That idea was brought up this week during a National Assembly-driven discussion, as the country's population is dwindling and aging rapidly, and it is feared that the state-run pension fund will be depleted by the 2050s.
The discussion arose as politicians are increasingly aware of the seriousness of the pension fund's foreseeable depletion, but were reluctant to suggest bold solutions for fear of losing votes, especially from younger voters.
Under the circumstances, the advisory committee, operating under the wing of the Assembly's special committee on pension reform, reached the consensus that taxpayers should pay more in premiums while waiting longer before starting to receive their pensions.
The 16-member advisory committee consists of macro-economists, sociologists and other relevant experts in the private sector.
They jointly concluded that the National Pension Service (NPS), the state-run pension operator, should hike the premium rate from the current 9 percent, and also the receivable pension amount in proportion to their income prior to retirement from the current 42.5 percent.
Political circles have been divided over whether to increase the premium rate or the receivable pension proportion.
The 16 experts did not specify how high to raise the premium rate and the receivable pension proportion.
Rep.
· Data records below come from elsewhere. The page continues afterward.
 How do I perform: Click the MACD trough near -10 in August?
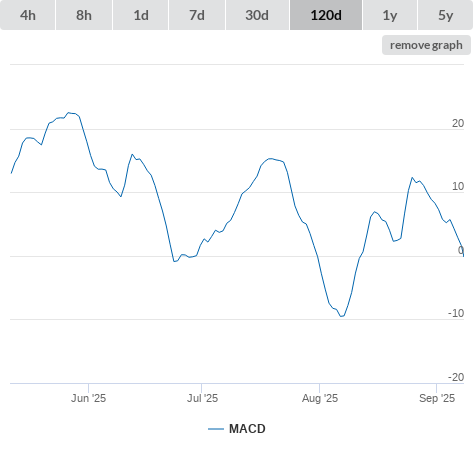pyautogui.click(x=342, y=316)
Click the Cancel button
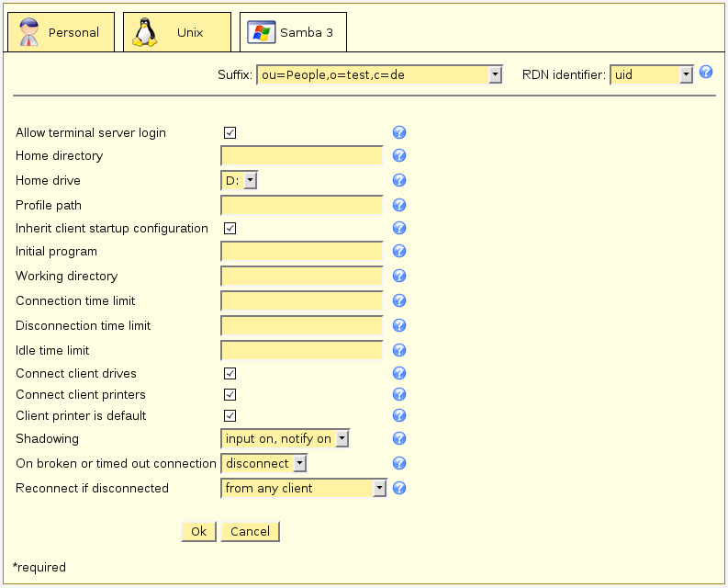 tap(250, 531)
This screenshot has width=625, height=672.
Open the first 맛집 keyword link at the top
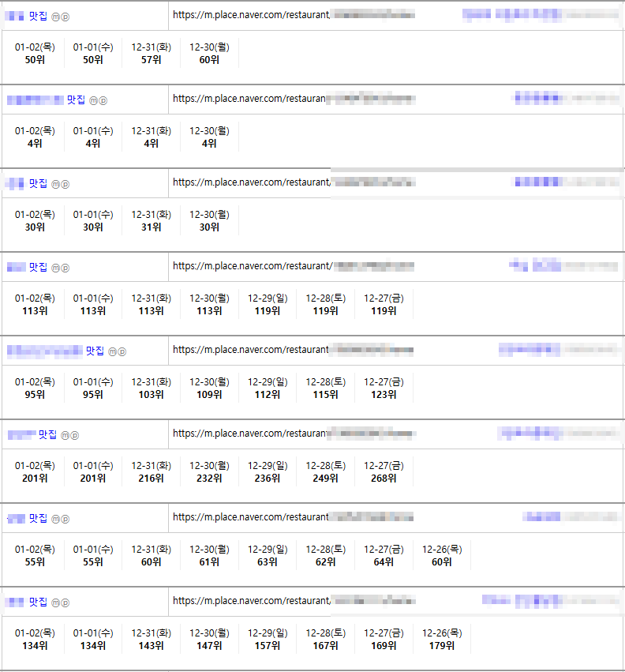pyautogui.click(x=38, y=16)
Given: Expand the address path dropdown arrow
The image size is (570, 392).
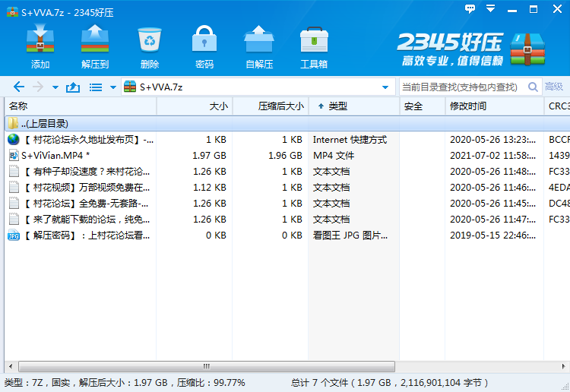Looking at the screenshot, I should pos(385,87).
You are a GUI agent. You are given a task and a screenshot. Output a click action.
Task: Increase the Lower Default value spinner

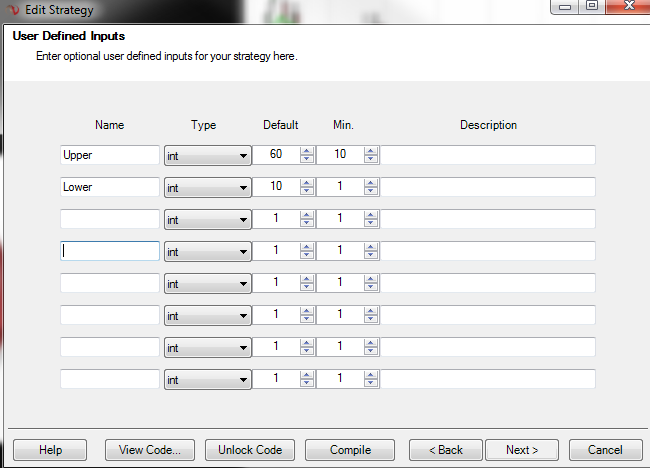(307, 183)
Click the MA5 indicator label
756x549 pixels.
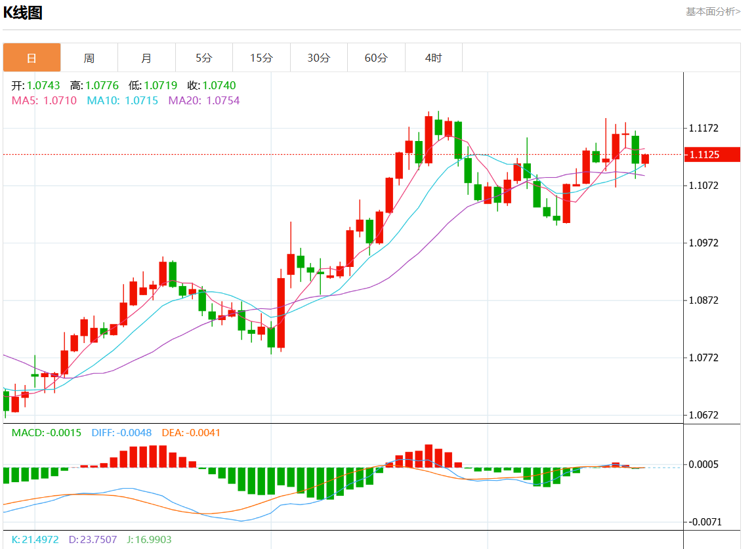[44, 100]
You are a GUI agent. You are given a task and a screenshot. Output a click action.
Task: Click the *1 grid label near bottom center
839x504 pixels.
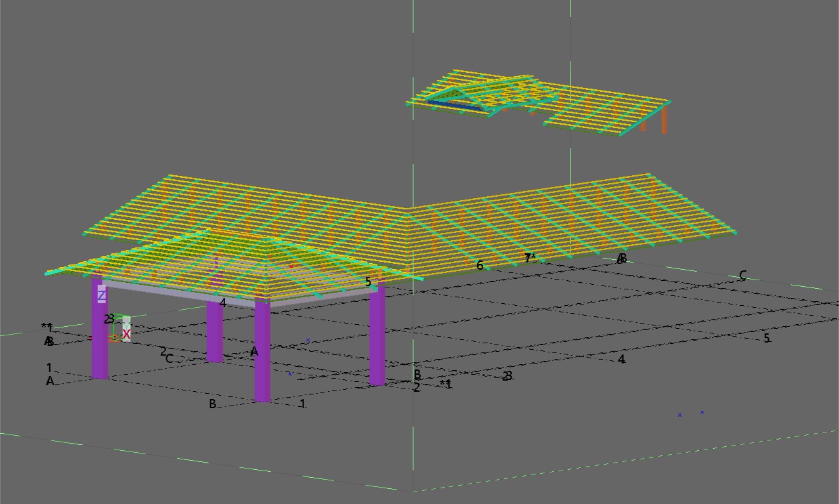pyautogui.click(x=446, y=384)
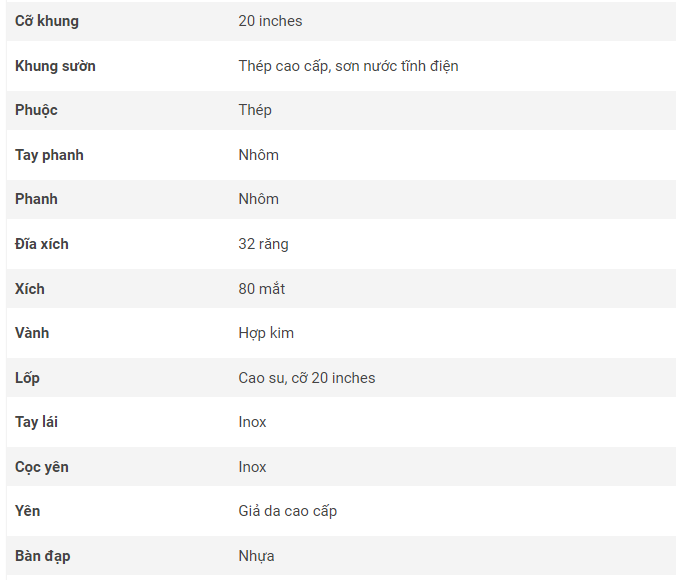Screen dimensions: 676x580
Task: Select the "Cọc yên" label
Action: tap(42, 467)
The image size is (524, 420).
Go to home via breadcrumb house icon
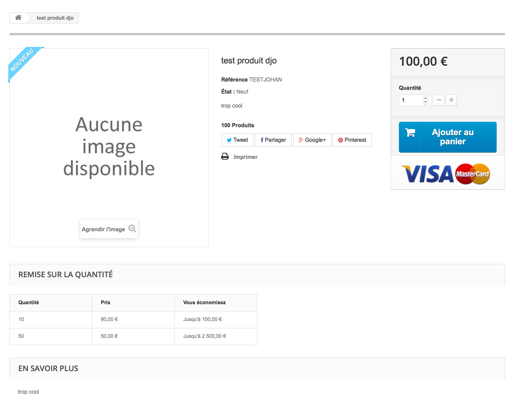[x=18, y=18]
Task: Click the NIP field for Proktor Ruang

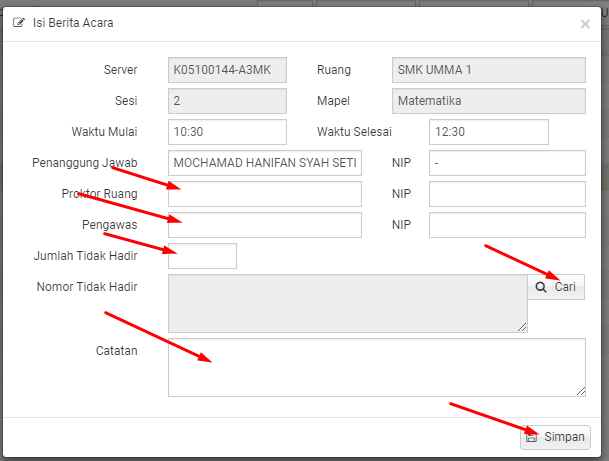Action: pos(507,194)
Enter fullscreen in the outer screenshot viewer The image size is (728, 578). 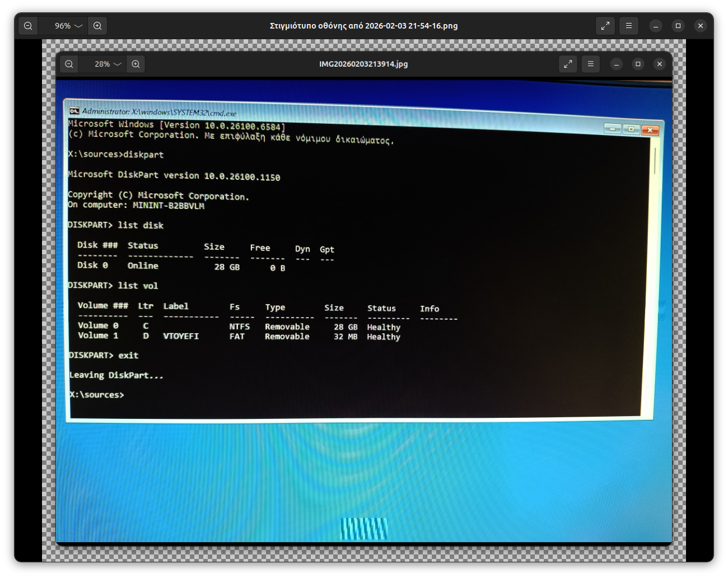605,26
Joo Ho-young, the floor leader of the ruling People Power Party (PPP), who also heads the Assembly's special committee on pension reform, noted the current average monthly pension amount of 580,000 won "falls far short of guaranteeing a secure and stable life after retirement."
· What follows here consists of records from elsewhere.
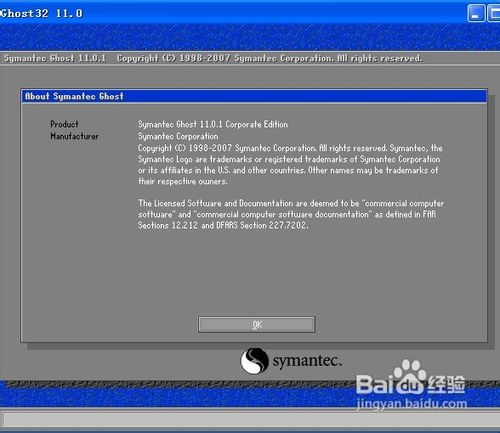Select the symantec wordmark text beside logo
The image size is (500, 433).
click(x=307, y=361)
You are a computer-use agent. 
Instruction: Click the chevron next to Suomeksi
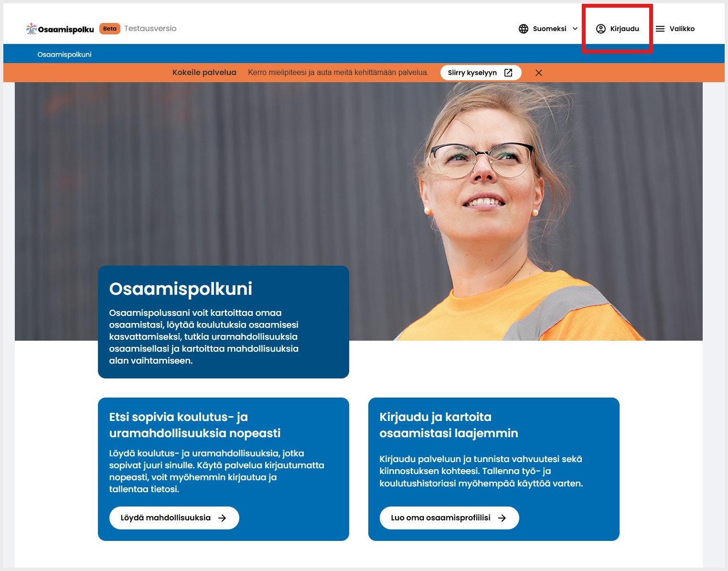tap(575, 29)
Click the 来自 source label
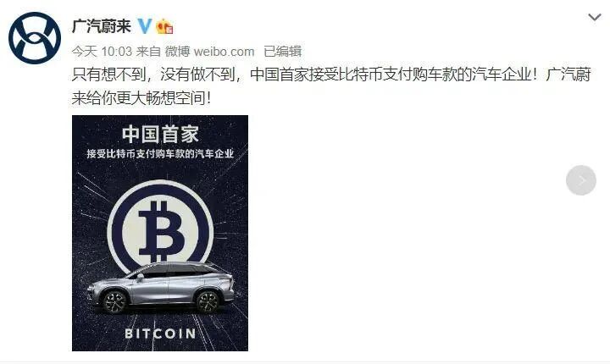 148,52
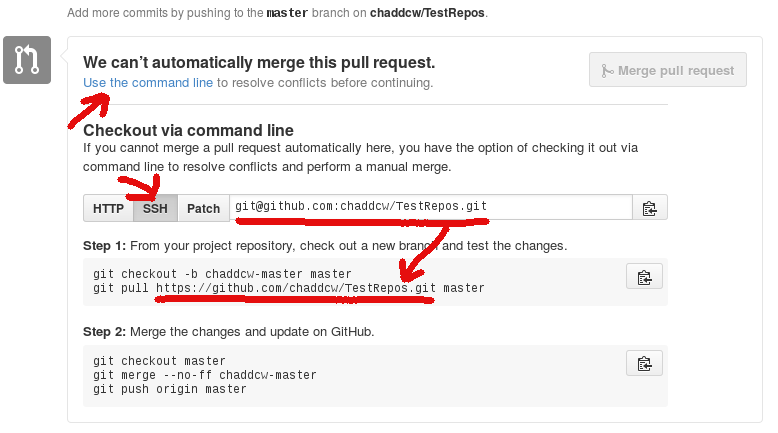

"And hopefully the consensus can help taxpayers better in planning for their retirement," he said.
Another conclusion jointly made by the experts was that taxpayers should be eligible to receive their pensions at age 68, up from the current 65.
The advisory committee assessed that raising the eligibility age by three years may delay the depletion of the pension fund possibly by two years from the currently estimated year of 2057.
Concerning whether taxpayers will earn money and afford to pay premiums through the age of 65, the advisory committee said it will "seek measures for senior citizens to land jobs."
Those aged 60 were eligible for retirement pensions in 1988 when the pension system was introduced and life expectancy in Korea was only 70.
Over the past 35 years, life expectancy in Korea increased by more than 13 years to 83.6 while the age of eligibility rose by merely five years.
The policy makes it tough for the NPS raise the total sufficient funds to make pension payments, especially considering that Korea has the world's lowest birthrate, resulting in fewer people to pay premiums as well as more people who will need to receive pensions.